As noted by public intellectuals, such as Adolph Reed and Houston Baker, Sen. Barack Obama has studiously avoided any association with a so-called black agenda, which would be nominally targeting money and resources to distressed black communities. Such an agenda would be the death knell to a politician who is trying to be post-racial.

“Obama himself hasn’t touched it [a black agenda],” said Baker, “and hasn’t been near these disastrous things that have been going on, the devastation of the black majority in this country. He has nothing but a passing interest in it. He’s a centrist.”

By any estimation, Obama, while not the first choice of the political black establishment, had become the overwhelming choice of the black electorate in the primary, and is expected to get over 80 percent of the black vote in the general election.

For a number of black Americans, the excitement about electing the first black president may well overwhelm any concern about a so-called black agenda. The first job, in the eyes of many, may well be merely making sure that Obama gets the keys to the White House. When he gets in the brother is going to work it out.

But as Baker noted when Clarence Thomas became a Justice at the Supreme Court, “I don’t understand this kind of thinking already demonstrated at one branch of government that once in office we’re going to find someone deeply committed to the eradication of the prison industrial complex.”

Obama may well feel free to go forward without considering a black agenda due to the simple reason that the CBC has been demonstrably weak in actually articulating an agenda blacks themselves could reasonably implement.

While CBS have various “freedom” agendas or progressive budgets that sought to alleviate the stress of black and working class communities, it is interesting to note that the late Adam Clayton Powell, while in the minority as a then-Negro congressional member, got more progressive legislation passed during the 1960s than the more than 40 members of the CBC has passed in the thirty-five years or so in its existence.

For example, Powell, as chairman of the Education and Labor Committee, passed landmark legislation that provided either legislative impetus or funds for federal programs for minimum wage increases, education and training for the deaf, vocational training and standards for wages and work hours, as well as aid to elementary and secondary education. In a record that’s still unbroken, Powell had steered 50 bills through Congress.

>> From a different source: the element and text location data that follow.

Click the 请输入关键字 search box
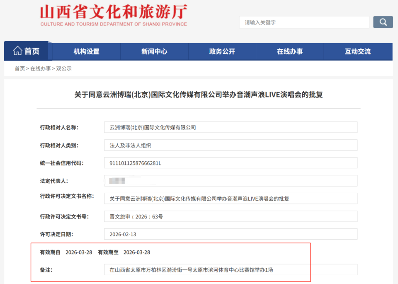This screenshot has width=398, height=284. point(304,22)
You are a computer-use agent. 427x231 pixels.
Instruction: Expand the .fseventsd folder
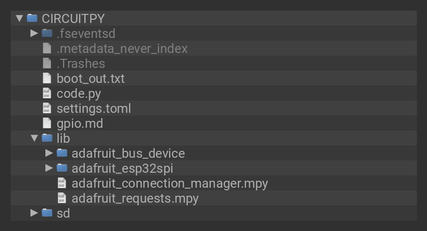pyautogui.click(x=34, y=33)
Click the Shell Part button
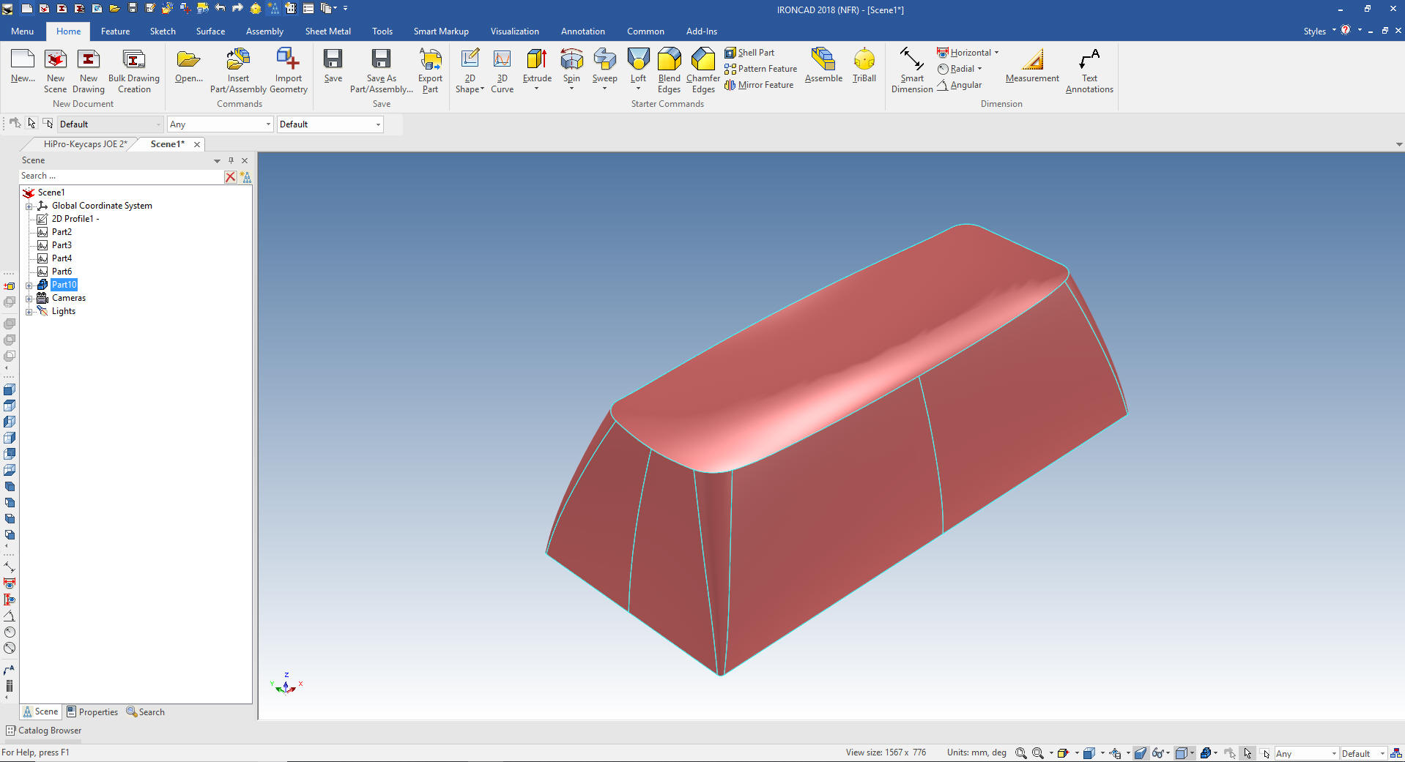1405x762 pixels. tap(749, 53)
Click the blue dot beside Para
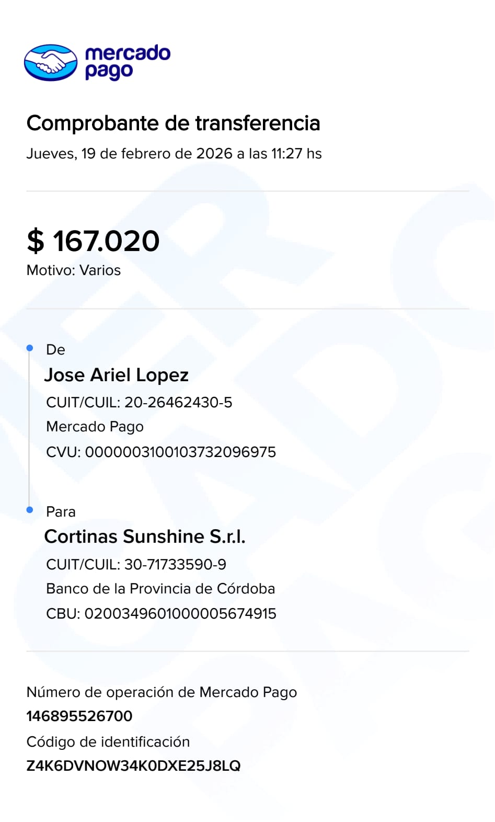The width and height of the screenshot is (495, 822). tap(30, 510)
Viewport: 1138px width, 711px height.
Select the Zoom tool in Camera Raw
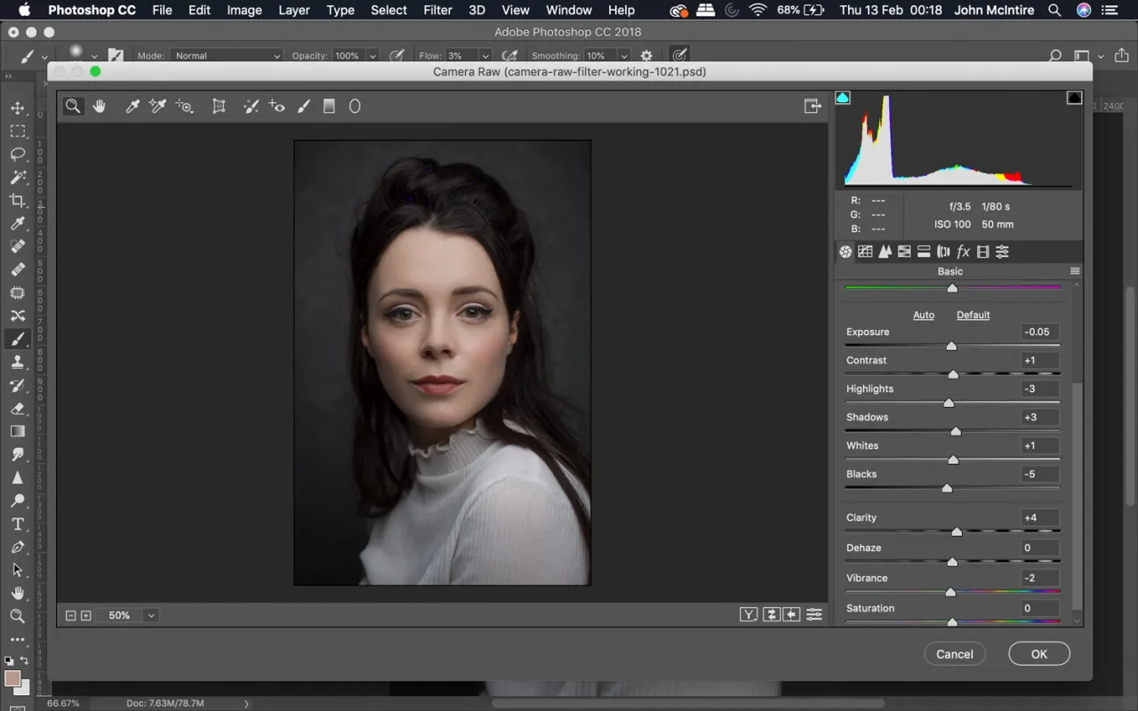(73, 106)

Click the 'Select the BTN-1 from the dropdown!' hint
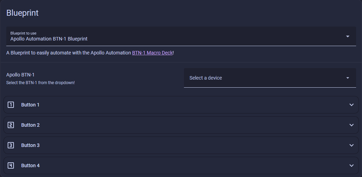click(x=40, y=83)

Even more interesting, Powell, who was certainly more fair-skinned than Obama cultivated a sense of “blackness” and talked about “audacious” black power when those concepts were incendiary, yet he got the job done of being a legislator who could be said to have improved the life-chances of millions of Americans, black and white.

To be sure, the last 30 years of Republican dominance has been predicated on demonizing any advance of blacks as coming at the expense of whites, especially stressed lower class and middle class whites. Black intellectuals on the right, aided and abetted by well-funded think tanks, have help create the kind of talking points that pare down a “black” agenda to a list of grievances or just plain racial pleading.

However, the last 30 years or so have also meant that the national black political class, as represented by the Congressional Black Caucus, has sorely missed an opportunity to organize and utilize whatever resources that African Americans have. The black middle class makes up roughly 60 percent of the black population, but has pretty much receded as the leadership class. Instead, it has pretty much tied the fate of black Americans as a whole to that of the Democratic Party, which sees the black vote as a reliable bloc of votes that only occasionally causes discomfort to the likes of Bill and Hillary Clinton.

Increasingly, if there is no black agenda could it be that, at least according to a 2007 Pew survey (“Blacks See Growing Values Gap Between Poor and Middle Class”), that blacks themselves, 61 percent, think the values of middle class and the poor have become more dissimilar? What would be a common black agenda?

Perhaps in Obama’s sotto voce of a black agenda, less truly is more.

But as John W. Rogers Jr., the founder of Ariel Investments, the country’s first black-owned money management firm and one of Obama’s top bundlers said in the New York Times, “I think the good news is once Barack is elected, he is going to be a beacon of hope for all of us.”